Retail Roundup: 7 Key Trends as Retailers Reopen Stores
From big retail chains to small and medium businesses, retailers reopening stores face three things: new processes, legal requirements, and consumer behaviors. As the pandemic remains in the background, what are stores looking like today?
Since the first week of May, several retailers have reopened after almost eight weeks of being shut down. Many are scheduled to follow suit throughout the month until June.
As stores around the world welcome consumers again, there have been varying degrees of modifications, adjustments, and precautions. Let’s look at a few of them.
1. Phased reopening
Macy’s opened 68 stores out of its approximately 775 stores on May 5. Before the month ends, the retailer plans to open 50 more, while the rest will open by mid-June.
For most retailers, deciding which stores to reopen depends on location.
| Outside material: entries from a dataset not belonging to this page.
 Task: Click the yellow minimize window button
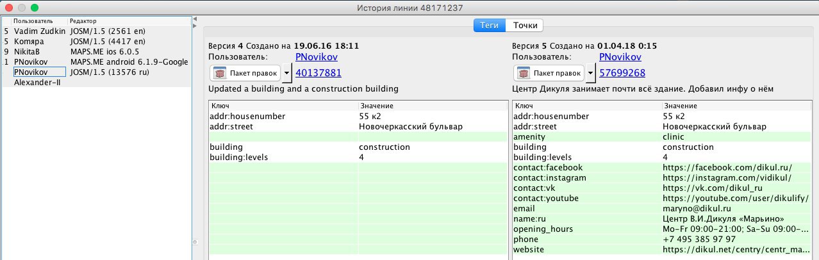click(x=22, y=8)
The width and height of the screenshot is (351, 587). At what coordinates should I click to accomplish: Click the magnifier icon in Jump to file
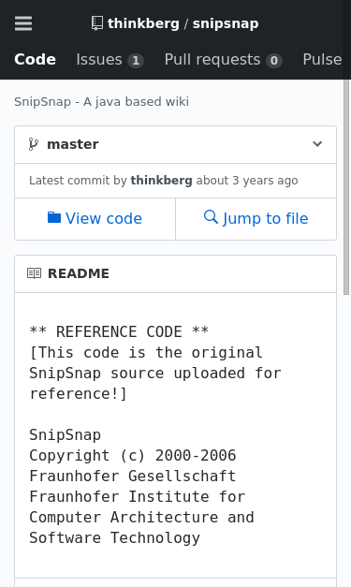[x=211, y=217]
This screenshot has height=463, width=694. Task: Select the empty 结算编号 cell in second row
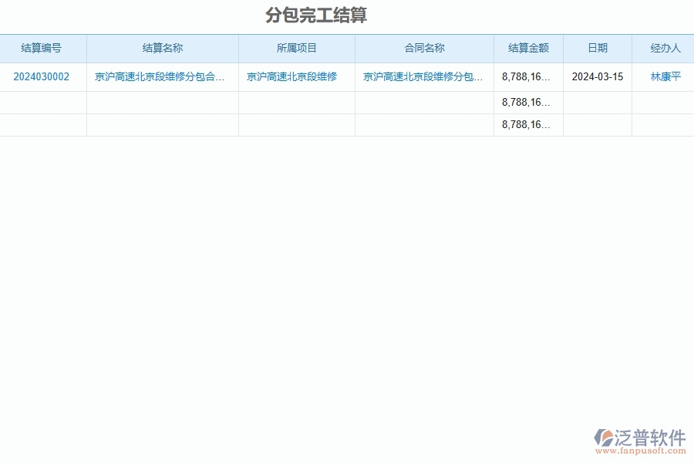[42, 101]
Besides Macy’s, GameStop and Express have reopened stores in Georgia and South Carolina where governments relaxed restrictions.
Regulations in selected counties in California are also easing. The government will soon allow businesses with the lowest public health risk to operate. Retail and manufacturing could expect to reopen in the coming months.
Meanwhile, other big retailers reopening stores gradually this May include At Home, Belk, Dick’s Sporting Goods, Dillard’s, Hobby Lobby, Williams Sonoma, and more.
2. Operating at various reduced capacities
In Northeast Florida, retailers have reopened at 25% capacity. Following this directive, Town Center stores had someone controlling the door to monitor the entry of customers and following a list of who to allow in next.
Anna Vichitcholchai of RetailNext shared that in Asia, stores are operating with less staff, shorter hours, and fewer shifts. Working on the same team and shift reduces staff exposure to other people that could spread the virus.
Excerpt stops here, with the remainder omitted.